Jen Cole, director, ASU's National Accelerator for Cultural Innovation

Cole said that artists across the United States are leading social and policy adaptation in response to COVID-19 as well as leading change for social good, including prototyping new models of personal protective equipment with maker communities, radically rethinking music, dance and theater, and working in alignment with public health leaders to reimagine public communication for social distancing.

“We hope this site can be an entryway into this new way of thinking about how artists and designers are responding to the urgent needs of our country and our communities right now,” Cole said.

From podcasts exploring the effect of creative placemaking on Arizona communities, to a series of lively conversations with creatives conducted by Institute Professor Daniel Bernard Roumain, to online art talks and crafting activities hosted by the ASU Art Museum, Cultural Innovation Tools is designed to serve a wide range of people looking for more engagement with design and the arts.

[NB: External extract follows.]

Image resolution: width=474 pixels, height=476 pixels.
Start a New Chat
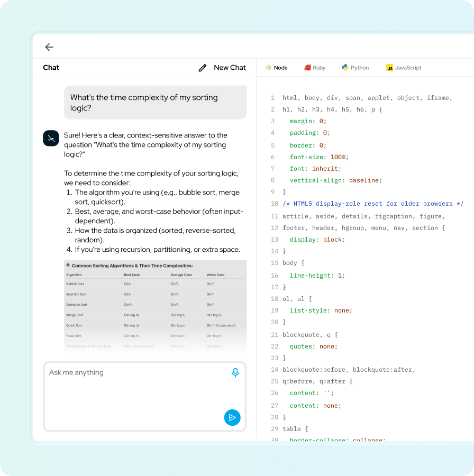230,68
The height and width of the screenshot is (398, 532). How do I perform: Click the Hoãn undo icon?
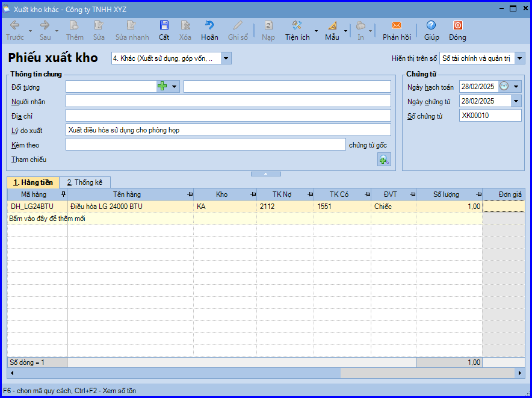pos(209,25)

The site features free resources, a toolkit originally created for area assisted-living leaders to coordinate educational programs virtually, and additional resources such as podcasts, concerts and videos, plus online modules from Institute Professors Liz Lerman and Michael Rohd and Evelyn Smith Professor Stephani Etheridge Woodson.

Lerman, a dancer, choreographer and MacArthur “genius grant” recipient, is interested in user feedback on the digital version of her “Atlas of Creative Tools” class, which she aims to grow into a “digital commons.” The Atlas of Creative Tools is a collection of artistic tools that Lerman has noted and gathered throughout her many years of practice, in addition to tools she’s learned or come across through work with collaborators.

“I am hoping that this edition of the Atlas of Creative Tools aids those suddenly teaching online, either with its content or its structure,” she said. “There’s a special ‘perspectives’ section, which highlights the way the tools can be used by dancers of different genres, people of different ages, and folks from various disciplines.”

Rohd, a theater artist who works at the intersection of community change and creative work, said his course on expanding civic practice is aimed at supporting the capacity of anyone in arts/culture/design/heritage and municipal government, public health and community development in the work of cross-sector collaboration.

“I think at this moment, paying particular attention to equitable partnership practice and truly responsive recovery efforts is an urgent need,” Rohd said. “This course can really help in areas of project development, process design and relationship-building.”

In addition to launching the Cultural Innovation Tools, the National Accelerator for Cultural Innovation has partnered with the Arizona Commission on the Arts to provide local artists and cultural organizations with peer-to-peer support navigating stimulus resources to support employment and small business cohesion.